The word “mandala” has various meanings, including circle, disco, oval; province, group and mirror are, among others. The usefulness of mandalas is varied: can be used for meditation and concentration, like a map of the cosmos, and to represent the seven charkas.
More and more people seeking inner peace through yoga, reiki, meditation, mandalas. The trend reflects that in the world there is a greater openness to spirituality. The world is opening to the spiritual, there is a huge need to fill the emptiness inside, people are anxious, panic attacks, desperate and aimless, need relief.
Mandalas are designed as a tool forms to which is attributed the ability to obtain peace, mental clarity, wisdom, and transmit positive feelings to everyone that they are approaching energies.
The Mandala is a representation of the universe, represents also the divinities. The circle shape also is considered as the center of the individuality of each person. Is so old that symbol that is shown in images Celts. Also the universe has the movement on a circle. The planets and all nature are on circles.
Also in the Tibetan Culture and the Indian, mandalas were represented of a symbol of totality and focus on this image of the soul or the divinity that each person have as a divine origin.
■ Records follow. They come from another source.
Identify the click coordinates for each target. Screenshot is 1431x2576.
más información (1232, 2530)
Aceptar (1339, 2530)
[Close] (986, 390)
In the architecture also the “vitraux” which illuminate churches ceiling as a form of obtain the illumination by the light that comes from throw those “vitraux” in a different geometrical shapes joined into a circle. To be in contact with the divine aspect of God.
Mandala is another form of meditation whose mystery constitutes the greatest achievement patience and quiet the mind. Its classic shape maze or network has been represented by man since the beginning of time.
The most recurring vision in all cultures has been the circular. The strength of the circle has perhaps involved the idea of eternal recurrence, of infinity and perfection. These figures are intended to represent the organization of the macrocosm (universe, the spiritual world and nature) and microcosm (human nature and individual) and as both are interrelated. They have their ancestral homeland in India (images and Buddhist meditations) but soon spread in Eastern cultures, Native American and Aboriginal Australia.
One of its uses for meditation is to sit in a comfortable and quiet place to watch the mandala place. Another technique is to draw and illuminate it, and if done from the inside out, will help the person to express their feelings while doing so from the outside in, it means you want to focus on their spiritual center.
In Western culture, was Carl G. Jung (1875-1961) who used them in therapies with the goal of achieving seeking individuality in humans. Jung used to interpret your dreams by drawing a mandala daily in this activity discovered the relationship they had with their center and from there developed a theory about the structure of the human psyche. According to Carl Jung, “mandalas represent the totality of the mind, encompassing both the conscious and the unconscious.”
So mandalas are not exclusive to any culture or any religion as they are in most of them, not under that name, of course, but with huge coincidence in the forms. They can be found from the beginning of time and the earliest manifestations, from drawings colored sand Navajo and the Mayan calendar to complicated Celtic designs, through plants (mostly) temples and places of worship, and also in Islamic Art and Architecture.